In Belief Network analysis, it is often assumed that derived data (in this case, confidence) can be modeled as being derived from a number of concepts and relationships. However, in complex, real-world situations, it may be that there are a very large number of possible concepts and relationships and that a model may only have knowledge of commonly occurring ones. In this case it can be useful to discover a ‘novel’ (new) concept or relationship, in order to model observations (evidence) that do not correspond to any of the known concepts or relationships. The inclusion of this extra concept or relationship gives a belief network system two potential benefits. Firstly, it is useful to know when novel concepts or relationships are being followed. Secondly, the new concept or relationship provides a measure of confidence for the system. That is, by confidently classifying a concept or relationship as ‘none of the above’, we know that there is some structure in the data which is missing in the model.

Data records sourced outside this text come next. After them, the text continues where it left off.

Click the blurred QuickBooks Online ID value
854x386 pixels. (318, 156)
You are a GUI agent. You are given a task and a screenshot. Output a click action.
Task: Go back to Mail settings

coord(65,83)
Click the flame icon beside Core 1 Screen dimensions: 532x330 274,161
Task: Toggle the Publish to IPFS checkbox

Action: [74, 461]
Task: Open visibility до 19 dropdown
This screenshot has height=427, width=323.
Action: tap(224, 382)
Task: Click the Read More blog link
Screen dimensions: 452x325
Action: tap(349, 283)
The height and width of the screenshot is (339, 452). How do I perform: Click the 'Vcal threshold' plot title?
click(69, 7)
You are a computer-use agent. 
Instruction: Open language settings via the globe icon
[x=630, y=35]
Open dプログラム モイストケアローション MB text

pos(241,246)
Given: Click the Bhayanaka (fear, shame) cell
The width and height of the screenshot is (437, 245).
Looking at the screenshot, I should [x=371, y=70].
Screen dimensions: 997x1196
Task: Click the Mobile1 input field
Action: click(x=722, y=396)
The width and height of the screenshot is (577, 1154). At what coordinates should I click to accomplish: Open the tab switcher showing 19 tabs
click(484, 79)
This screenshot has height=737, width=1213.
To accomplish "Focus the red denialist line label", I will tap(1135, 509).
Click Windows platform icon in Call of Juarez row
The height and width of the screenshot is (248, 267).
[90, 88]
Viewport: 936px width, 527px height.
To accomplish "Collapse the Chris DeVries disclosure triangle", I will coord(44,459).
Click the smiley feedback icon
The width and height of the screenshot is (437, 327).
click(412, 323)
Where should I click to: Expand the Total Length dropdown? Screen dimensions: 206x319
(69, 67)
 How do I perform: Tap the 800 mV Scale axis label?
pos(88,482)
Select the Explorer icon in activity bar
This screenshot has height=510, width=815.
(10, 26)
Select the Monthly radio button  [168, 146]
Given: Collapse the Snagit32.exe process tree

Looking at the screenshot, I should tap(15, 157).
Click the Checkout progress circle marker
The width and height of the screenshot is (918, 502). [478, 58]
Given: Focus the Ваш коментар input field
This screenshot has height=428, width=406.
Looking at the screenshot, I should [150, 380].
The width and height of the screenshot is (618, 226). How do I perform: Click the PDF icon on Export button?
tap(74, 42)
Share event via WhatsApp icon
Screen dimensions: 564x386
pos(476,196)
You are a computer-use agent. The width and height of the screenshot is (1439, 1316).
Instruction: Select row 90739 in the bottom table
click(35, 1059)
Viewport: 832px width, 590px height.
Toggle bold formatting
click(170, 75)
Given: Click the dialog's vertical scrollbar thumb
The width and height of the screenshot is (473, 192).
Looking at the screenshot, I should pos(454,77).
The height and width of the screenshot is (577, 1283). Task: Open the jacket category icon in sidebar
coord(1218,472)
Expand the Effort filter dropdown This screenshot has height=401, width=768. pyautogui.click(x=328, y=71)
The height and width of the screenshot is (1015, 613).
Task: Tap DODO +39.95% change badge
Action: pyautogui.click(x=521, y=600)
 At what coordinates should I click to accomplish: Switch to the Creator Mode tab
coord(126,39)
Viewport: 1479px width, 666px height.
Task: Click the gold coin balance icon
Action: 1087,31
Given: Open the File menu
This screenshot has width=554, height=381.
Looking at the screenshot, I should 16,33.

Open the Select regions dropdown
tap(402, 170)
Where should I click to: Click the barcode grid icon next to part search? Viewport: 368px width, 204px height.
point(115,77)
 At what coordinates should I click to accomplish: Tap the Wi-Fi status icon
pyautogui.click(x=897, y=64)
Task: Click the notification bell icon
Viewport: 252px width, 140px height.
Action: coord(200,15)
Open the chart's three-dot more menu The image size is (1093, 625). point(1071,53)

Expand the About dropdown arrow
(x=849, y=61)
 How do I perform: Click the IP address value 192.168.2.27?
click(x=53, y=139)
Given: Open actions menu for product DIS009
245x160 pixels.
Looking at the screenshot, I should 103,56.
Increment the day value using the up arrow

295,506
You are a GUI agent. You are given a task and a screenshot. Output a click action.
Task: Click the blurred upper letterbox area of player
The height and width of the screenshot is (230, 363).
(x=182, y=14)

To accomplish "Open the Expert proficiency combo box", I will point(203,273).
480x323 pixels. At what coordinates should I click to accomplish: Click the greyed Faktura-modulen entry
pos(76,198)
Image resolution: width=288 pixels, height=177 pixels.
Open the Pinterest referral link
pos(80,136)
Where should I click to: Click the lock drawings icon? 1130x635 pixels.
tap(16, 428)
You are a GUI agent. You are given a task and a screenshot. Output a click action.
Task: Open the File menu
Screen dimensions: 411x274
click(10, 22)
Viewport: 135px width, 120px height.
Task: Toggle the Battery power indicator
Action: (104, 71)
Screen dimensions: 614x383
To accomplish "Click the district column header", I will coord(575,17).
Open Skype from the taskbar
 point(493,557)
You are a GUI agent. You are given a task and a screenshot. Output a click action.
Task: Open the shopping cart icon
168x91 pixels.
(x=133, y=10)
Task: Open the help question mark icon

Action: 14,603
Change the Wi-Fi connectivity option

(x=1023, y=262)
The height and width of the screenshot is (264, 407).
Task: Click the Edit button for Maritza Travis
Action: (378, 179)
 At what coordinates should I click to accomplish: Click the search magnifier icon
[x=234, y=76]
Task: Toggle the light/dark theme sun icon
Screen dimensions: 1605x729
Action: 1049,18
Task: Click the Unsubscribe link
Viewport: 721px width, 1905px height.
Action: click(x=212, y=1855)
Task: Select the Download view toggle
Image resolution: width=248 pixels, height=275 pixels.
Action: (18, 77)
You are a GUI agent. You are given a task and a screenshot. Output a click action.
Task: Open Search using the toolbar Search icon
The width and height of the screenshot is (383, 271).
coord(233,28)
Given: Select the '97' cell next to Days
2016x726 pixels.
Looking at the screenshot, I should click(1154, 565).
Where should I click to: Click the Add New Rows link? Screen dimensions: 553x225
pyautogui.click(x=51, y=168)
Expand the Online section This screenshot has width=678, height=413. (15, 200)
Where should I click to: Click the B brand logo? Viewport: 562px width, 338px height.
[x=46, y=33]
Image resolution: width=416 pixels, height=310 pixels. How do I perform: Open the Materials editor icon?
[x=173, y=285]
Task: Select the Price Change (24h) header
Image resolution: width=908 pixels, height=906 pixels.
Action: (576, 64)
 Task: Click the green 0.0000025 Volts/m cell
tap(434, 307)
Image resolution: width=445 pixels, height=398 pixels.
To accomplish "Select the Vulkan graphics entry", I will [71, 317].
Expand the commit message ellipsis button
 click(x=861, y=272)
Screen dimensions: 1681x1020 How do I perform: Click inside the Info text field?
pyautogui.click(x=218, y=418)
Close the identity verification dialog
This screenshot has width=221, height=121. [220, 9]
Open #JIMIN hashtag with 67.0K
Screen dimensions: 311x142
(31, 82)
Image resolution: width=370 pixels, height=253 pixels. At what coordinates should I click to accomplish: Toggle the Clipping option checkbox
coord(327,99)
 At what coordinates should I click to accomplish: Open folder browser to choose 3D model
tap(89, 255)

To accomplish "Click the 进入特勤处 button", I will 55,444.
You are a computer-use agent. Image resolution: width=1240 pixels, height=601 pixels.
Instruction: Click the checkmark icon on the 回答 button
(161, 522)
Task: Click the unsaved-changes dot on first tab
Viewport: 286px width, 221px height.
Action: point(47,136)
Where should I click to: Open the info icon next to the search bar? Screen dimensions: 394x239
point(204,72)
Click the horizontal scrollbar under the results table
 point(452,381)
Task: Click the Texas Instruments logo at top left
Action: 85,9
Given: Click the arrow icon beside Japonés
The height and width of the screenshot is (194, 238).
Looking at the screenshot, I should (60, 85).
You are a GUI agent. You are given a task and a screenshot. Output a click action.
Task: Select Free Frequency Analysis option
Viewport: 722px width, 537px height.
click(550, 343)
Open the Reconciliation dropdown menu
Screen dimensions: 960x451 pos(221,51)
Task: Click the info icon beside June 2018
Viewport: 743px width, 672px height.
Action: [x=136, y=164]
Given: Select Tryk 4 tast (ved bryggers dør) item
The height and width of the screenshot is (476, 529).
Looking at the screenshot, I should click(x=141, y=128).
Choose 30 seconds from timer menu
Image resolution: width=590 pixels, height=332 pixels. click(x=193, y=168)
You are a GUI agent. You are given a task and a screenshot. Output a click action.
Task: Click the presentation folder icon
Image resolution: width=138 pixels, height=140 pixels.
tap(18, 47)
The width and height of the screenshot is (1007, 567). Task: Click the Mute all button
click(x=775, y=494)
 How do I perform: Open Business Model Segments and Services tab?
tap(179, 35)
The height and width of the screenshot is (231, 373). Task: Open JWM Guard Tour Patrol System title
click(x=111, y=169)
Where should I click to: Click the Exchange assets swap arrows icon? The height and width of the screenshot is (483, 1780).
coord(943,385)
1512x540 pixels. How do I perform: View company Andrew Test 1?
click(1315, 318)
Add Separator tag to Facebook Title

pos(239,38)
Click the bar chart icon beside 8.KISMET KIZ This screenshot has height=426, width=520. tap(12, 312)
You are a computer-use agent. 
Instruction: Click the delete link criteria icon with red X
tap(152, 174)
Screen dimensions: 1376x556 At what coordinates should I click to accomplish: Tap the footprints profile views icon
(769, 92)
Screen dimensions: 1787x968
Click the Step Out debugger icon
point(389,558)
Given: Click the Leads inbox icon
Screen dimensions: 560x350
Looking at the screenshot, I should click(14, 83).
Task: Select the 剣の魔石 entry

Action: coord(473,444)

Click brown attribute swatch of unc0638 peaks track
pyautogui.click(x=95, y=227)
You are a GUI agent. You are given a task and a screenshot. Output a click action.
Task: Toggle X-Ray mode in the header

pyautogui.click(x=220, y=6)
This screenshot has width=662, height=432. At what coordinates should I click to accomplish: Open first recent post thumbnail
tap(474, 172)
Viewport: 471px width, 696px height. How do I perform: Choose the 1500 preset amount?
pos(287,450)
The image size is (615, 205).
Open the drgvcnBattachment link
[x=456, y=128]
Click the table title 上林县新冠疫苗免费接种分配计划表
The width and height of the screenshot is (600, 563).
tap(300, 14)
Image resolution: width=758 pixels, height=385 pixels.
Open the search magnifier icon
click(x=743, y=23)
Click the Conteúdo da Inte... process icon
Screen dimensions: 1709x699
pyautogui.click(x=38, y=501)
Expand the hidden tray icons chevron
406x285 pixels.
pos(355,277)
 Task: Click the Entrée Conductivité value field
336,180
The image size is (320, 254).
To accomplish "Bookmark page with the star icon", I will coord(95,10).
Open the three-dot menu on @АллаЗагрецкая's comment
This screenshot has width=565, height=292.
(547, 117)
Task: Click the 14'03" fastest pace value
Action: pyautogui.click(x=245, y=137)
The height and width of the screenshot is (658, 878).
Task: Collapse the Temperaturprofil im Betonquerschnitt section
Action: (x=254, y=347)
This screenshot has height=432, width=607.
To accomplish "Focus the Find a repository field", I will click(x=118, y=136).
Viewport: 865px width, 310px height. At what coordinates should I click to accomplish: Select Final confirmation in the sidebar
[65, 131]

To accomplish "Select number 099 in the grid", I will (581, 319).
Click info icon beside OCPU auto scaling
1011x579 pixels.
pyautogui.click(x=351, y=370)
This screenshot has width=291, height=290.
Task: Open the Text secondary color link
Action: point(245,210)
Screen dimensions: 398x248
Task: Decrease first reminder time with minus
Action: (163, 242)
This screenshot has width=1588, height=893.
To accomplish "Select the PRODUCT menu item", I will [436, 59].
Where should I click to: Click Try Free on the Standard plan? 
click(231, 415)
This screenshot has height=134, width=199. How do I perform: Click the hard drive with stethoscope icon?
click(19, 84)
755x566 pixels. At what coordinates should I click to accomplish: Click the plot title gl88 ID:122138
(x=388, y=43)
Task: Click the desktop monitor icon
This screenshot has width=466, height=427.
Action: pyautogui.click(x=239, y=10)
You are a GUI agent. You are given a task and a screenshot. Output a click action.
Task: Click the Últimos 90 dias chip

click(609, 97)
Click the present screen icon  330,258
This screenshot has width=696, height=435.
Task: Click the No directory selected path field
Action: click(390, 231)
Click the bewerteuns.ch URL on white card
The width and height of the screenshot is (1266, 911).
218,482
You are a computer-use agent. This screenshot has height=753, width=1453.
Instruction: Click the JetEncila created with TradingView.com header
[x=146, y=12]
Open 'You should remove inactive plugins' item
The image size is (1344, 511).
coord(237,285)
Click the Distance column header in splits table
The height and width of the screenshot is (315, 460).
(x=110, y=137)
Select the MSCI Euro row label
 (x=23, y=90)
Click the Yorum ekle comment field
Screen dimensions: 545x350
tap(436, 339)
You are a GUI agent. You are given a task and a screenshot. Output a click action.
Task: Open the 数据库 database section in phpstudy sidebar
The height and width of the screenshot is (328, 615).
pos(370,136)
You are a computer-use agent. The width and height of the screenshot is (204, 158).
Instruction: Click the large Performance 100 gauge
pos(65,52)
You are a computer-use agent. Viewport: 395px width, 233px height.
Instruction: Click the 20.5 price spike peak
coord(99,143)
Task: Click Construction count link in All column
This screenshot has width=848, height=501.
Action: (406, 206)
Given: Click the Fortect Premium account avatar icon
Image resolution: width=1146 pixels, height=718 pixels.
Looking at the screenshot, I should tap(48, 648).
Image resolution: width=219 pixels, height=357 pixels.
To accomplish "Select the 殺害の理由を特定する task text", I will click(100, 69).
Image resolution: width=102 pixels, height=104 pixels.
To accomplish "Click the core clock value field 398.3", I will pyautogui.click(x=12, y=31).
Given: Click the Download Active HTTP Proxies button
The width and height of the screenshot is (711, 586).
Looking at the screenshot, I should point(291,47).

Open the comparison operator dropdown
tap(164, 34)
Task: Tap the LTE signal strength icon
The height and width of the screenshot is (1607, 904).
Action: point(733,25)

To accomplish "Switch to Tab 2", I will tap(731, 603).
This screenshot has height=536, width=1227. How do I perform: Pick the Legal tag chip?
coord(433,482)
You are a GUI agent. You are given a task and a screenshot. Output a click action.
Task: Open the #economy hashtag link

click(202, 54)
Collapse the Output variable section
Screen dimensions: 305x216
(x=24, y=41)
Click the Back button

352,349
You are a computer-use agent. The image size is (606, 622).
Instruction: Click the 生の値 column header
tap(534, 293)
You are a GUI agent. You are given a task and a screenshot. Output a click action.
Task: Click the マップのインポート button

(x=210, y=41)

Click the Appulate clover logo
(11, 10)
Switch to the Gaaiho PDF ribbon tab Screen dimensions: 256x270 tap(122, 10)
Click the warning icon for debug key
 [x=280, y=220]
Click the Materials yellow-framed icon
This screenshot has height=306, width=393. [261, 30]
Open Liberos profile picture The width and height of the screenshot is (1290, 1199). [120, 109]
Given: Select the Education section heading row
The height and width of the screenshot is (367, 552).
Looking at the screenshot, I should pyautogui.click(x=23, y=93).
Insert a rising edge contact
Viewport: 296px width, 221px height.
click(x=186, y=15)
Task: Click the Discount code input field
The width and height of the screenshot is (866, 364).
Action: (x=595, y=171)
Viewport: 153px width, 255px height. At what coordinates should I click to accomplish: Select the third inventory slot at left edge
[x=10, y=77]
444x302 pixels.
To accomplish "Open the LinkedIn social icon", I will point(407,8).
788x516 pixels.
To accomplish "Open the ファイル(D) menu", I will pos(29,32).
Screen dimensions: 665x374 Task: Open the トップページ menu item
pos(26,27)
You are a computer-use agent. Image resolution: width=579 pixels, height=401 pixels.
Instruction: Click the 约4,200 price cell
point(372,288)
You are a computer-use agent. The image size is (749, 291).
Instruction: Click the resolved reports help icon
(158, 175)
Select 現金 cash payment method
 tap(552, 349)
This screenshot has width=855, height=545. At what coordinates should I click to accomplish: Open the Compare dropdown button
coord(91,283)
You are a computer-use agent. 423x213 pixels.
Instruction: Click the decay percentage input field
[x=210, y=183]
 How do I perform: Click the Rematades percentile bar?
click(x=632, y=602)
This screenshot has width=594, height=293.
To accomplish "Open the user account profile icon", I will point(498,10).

The message is that there are no knowns.
There are things we know that we know.
There are known unknowns - that is to say there are things we know we don't know.
But there are also unknown unknowns - things we do not know we don't know.
- Donald Rumsfeld

At this point, we should define some terms in the context of a belief network from the point of view of the network.

Once this process is complete, a “Closed World” decision system exists which can be used in the decision-making process using real world instances of data (evidence) in real-time:

  1. The information extraction component extracts a quantum of evidence and an associated confidence value from a given text segment
  2. An evidence classifier associates each quantum of evidence with one of the concepts defined in the belief network.
  3. A fusion engine “executes” the decision system from the plurality of concepts (defined by the belief network), the associated base structure, the accumulated body of extracted evidence, and the confidence values associated with each node
ADUU - Closed World versus Open World

Belief networks work on Closed World assumptions. The analyst has to decide whether absence of data means ‘not’ or ‘unknown’. Clearly not all the possible concepts and relationships between the concepts are known - but we don't even know if they have been investigated or not. There are some necessarily true concepts and relationships that we can make and some possibly true concepts and relationships. But, does absence of information imply that no concepts or relationships exist (Closed World), or does it allow that there might be some that have not been considered or recognized (Open World)? But nothing in the known concepts or relationships precludes any other evolutionary concepts or relationships from also being true (they are just unknown or unrecorded).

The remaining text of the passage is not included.